*ABOUT THIS TASK:* Bring together every line in the data that includes "Çerezleri".

Pixel coordinate grounding data
....

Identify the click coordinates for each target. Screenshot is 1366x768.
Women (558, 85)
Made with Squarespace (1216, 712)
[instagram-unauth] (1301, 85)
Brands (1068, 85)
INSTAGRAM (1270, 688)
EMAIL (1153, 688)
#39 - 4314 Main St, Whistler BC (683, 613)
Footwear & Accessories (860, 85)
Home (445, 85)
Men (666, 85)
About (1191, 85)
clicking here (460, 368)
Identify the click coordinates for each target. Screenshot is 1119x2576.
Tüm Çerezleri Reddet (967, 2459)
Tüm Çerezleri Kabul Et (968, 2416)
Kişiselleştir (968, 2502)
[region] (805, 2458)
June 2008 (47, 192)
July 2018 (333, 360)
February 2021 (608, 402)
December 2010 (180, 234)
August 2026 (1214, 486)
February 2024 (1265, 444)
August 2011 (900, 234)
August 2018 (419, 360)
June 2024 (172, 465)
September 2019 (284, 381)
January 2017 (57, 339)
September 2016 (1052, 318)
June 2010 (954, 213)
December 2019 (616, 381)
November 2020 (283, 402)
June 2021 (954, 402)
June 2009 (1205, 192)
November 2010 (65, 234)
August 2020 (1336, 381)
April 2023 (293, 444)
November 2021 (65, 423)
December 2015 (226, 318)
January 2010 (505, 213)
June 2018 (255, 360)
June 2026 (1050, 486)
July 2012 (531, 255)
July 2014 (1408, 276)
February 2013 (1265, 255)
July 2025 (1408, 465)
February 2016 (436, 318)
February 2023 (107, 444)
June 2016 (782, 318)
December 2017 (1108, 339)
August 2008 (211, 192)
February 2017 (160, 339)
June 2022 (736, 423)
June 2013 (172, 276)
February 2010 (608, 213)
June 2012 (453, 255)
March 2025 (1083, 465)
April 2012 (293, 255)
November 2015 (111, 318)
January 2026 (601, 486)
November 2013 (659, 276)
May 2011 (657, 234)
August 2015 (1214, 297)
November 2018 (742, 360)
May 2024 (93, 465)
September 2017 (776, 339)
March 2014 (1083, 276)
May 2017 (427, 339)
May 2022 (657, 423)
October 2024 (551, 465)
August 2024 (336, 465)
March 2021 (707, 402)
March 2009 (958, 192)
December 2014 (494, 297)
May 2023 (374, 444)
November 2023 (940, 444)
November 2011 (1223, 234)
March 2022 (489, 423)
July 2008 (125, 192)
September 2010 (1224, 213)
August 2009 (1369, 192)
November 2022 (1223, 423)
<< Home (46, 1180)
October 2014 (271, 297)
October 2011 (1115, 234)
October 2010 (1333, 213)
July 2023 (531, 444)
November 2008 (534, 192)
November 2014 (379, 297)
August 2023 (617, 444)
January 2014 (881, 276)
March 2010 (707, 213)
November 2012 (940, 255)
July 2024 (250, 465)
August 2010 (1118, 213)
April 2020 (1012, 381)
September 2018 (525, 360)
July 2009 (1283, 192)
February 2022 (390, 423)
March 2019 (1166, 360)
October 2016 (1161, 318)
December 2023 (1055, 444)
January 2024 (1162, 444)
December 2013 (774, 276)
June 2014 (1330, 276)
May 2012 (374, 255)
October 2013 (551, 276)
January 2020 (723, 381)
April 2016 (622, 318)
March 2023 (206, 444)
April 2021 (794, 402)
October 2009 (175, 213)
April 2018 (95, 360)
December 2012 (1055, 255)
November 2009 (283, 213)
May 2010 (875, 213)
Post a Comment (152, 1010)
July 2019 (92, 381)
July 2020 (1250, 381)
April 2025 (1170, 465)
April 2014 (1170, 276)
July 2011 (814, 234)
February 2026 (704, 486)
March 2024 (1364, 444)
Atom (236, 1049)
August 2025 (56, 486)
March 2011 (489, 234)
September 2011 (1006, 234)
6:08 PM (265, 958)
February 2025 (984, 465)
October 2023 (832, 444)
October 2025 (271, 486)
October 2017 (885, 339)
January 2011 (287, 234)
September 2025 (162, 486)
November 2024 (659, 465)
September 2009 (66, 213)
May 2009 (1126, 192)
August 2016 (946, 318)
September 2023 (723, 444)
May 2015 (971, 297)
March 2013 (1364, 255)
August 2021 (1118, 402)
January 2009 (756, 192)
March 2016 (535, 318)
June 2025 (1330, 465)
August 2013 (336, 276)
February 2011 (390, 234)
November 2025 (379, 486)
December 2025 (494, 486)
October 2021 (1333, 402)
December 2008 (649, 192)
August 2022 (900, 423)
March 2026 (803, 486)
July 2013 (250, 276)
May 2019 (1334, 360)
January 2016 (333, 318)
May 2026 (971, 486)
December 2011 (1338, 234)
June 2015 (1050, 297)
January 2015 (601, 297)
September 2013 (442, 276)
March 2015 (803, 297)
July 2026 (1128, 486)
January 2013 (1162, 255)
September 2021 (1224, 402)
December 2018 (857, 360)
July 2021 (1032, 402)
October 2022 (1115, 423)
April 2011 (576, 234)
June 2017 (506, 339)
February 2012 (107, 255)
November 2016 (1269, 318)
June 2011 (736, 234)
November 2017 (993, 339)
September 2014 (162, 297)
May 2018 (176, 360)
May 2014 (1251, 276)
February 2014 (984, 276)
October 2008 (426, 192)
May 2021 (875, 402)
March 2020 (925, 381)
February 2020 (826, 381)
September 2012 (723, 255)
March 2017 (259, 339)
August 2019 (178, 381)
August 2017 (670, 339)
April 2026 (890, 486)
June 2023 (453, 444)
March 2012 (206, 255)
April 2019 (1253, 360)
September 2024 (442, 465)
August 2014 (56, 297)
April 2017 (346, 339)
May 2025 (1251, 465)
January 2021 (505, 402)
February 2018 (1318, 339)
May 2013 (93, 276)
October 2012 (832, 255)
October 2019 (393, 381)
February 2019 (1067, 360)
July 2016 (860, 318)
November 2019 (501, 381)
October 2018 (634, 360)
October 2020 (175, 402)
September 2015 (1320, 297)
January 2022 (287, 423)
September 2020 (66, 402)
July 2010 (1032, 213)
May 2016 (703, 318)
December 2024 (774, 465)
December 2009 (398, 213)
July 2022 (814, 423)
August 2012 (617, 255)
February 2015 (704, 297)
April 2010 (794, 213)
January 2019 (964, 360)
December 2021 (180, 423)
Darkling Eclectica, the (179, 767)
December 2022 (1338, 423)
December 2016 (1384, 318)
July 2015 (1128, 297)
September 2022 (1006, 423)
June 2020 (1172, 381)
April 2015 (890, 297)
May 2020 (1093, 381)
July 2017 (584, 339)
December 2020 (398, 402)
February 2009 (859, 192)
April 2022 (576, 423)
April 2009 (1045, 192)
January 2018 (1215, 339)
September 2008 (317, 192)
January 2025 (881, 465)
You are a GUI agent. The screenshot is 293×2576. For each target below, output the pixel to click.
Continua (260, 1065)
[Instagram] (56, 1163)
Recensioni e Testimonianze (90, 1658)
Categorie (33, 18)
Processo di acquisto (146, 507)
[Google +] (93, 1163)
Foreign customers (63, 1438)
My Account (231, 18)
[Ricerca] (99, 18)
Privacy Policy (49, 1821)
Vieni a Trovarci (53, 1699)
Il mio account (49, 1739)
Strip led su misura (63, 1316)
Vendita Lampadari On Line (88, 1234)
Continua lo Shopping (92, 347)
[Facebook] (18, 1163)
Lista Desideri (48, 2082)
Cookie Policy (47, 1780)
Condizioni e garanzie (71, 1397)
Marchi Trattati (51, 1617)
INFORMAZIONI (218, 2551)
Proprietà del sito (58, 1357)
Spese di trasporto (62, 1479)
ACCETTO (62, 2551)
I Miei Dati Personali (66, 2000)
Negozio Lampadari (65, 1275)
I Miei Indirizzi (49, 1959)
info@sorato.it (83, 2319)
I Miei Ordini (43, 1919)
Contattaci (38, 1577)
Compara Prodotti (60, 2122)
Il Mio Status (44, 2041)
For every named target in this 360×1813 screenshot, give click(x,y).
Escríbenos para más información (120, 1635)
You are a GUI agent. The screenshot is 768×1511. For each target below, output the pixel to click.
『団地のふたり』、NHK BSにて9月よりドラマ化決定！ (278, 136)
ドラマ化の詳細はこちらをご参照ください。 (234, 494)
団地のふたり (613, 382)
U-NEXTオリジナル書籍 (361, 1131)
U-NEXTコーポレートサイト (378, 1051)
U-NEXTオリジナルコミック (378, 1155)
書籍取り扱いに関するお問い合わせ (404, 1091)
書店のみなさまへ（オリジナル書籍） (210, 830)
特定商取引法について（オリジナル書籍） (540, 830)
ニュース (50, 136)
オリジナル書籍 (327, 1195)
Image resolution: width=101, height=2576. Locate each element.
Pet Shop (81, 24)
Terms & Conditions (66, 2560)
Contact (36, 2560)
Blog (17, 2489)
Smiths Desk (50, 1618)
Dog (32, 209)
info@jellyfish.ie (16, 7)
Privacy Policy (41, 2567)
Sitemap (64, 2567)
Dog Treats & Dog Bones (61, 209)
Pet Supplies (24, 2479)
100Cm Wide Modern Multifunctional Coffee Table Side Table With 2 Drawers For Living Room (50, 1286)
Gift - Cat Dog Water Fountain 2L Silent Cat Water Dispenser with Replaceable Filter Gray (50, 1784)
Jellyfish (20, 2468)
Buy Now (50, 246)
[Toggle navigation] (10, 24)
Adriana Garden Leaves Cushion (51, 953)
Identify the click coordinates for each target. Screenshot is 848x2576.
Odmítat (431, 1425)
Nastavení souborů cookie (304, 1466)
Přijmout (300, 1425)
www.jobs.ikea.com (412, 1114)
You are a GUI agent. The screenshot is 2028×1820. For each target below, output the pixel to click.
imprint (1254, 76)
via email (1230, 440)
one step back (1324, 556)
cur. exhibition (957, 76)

....

*RESPONSE:*
Tüm Çerezleri Reddet (967, 2459)
Tüm Çerezleri Kabul Et (968, 2416)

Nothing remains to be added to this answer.